First of all, the setting had changed, from Earth to a mining colony.  The background of the conflict doesn’t matter much, but the fact that this is a backwater conflict among factions that were long abandoned by their home planet makes the movie feel insignificant.  Why should the viewer care about a few soldiers, instead of the entire mankind?  What follows, however, is very close to the book, down to large portions of the dialog.  The only significant deviation is the addition of a second soldier to accompany the commander, and the lack of a wounded soldier robot until much later in the story.  Where it all falls apart, however, is the ending.  The movie first goes for a cheap jump scare when the most dangerous robot is resurrected just in time for a final confrontation.  Then the second variety is revealed when the rescue ship is still on the ground, and two Second Variety robots fight it out among themselves.  Because, you see, one of them fell in love with the commander, and is now helping him escape, at the cost of her own life.  He finally escapes, and the movie fades to black.

The final cop-out ruined the movie for me.  It indicated a fundamental misunderstanding of Dick’s end lesson: that sentient robots are just as evil and short-sighted as humans.  They go on destroying humanity, only to replace it with exactly the same thing.  There is also no hope for humanity: it will self-destruct.  The movie is trying to humanize the robots by breaking their programming and making them experience love, which in turn gives them capacity for self-sacrifice.  That is the exact opposite what I felt from reading the short story.  Combined with the change of scale, mankind’s last stand versus a local conflict, the movie felt insignificant.

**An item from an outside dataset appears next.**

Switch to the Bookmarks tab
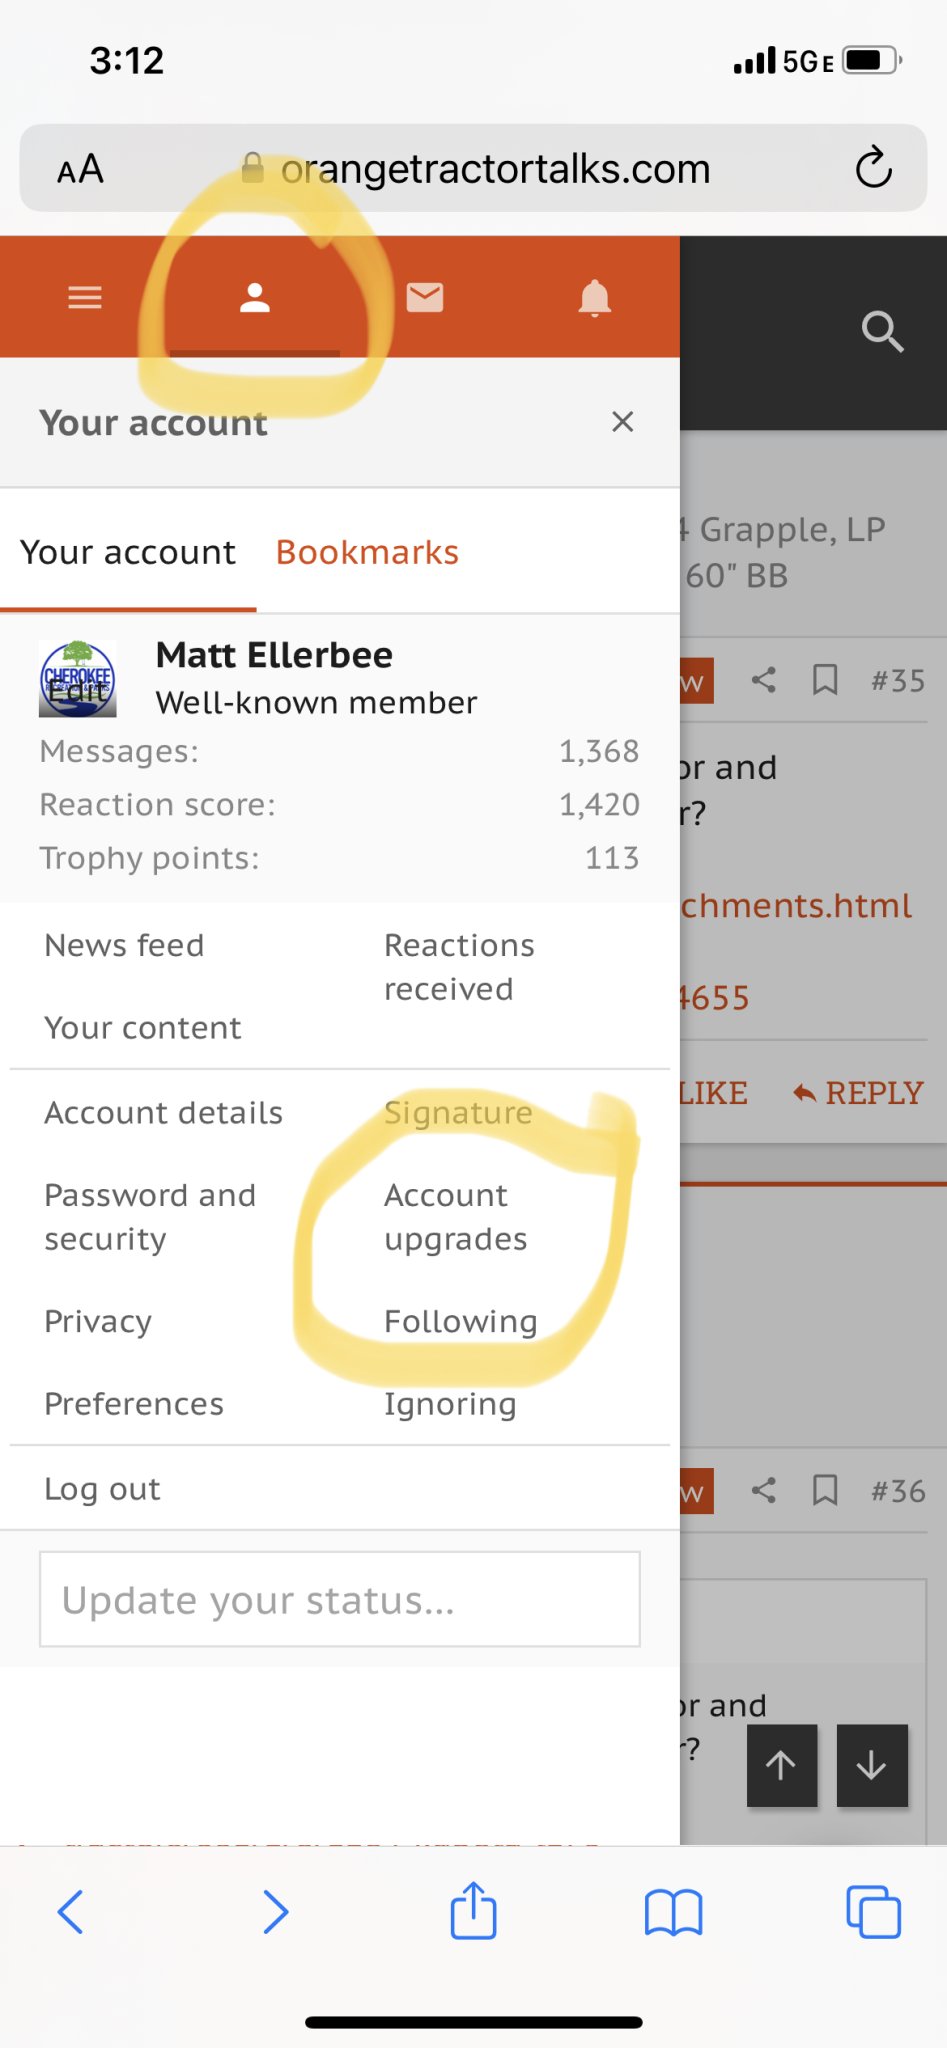The image size is (947, 2048). [x=367, y=552]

Screamers, the movie adaptation of Second Variety, is in a sense a more faithful adaptation of Dick’s works than most of the others.  It takes the basic premise and keeps it relatively faithfully.  Parts of the movie are almost direct copies of Dick’s work.  It completely misunderstands Dick’s point and misstates his scale of things, but that’s still relatively minor to some of the more prominent movie adaptations of his work.  Screamers is worth watching right after reading Dick’s story, if only to see how good this poor movie adaptation is, compared to most of the others.